• Direction: Pull out every line in the listing below that contains the string "resolution", matching case exactly.

(Data items)
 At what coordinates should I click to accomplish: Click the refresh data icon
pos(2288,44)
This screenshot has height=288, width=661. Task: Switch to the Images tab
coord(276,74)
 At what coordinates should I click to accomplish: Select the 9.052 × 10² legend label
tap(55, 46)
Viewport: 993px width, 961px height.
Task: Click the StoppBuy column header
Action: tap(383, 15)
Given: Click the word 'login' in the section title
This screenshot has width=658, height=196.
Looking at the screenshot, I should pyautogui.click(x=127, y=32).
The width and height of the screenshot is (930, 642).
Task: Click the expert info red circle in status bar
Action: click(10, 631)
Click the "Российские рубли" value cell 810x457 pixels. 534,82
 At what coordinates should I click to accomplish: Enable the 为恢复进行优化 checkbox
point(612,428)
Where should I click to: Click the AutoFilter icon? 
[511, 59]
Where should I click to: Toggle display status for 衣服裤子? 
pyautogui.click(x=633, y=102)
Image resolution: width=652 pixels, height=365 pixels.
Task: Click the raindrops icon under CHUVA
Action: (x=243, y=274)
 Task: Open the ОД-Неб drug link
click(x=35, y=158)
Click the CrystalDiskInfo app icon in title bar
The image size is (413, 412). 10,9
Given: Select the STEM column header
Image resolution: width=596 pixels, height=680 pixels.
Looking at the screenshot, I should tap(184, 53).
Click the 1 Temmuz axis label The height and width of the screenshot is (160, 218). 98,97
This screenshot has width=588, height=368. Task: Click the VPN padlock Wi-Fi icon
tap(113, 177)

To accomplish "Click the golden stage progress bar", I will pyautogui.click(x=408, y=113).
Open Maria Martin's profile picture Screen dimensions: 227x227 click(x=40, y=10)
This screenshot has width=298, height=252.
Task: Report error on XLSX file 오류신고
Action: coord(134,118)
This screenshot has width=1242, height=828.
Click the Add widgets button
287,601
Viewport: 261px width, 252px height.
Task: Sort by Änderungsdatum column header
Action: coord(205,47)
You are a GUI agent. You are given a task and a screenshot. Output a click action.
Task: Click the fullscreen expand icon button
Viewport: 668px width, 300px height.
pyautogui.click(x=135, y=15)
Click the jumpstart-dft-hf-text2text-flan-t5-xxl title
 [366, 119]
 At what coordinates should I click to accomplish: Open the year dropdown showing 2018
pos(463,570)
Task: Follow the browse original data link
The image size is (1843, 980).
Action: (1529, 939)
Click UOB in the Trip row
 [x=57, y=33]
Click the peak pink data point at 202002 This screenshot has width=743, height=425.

• Result:
Image resolution: width=652 pixels, height=365 pixels.
Image resolution: width=596 pixels, height=680 pixels.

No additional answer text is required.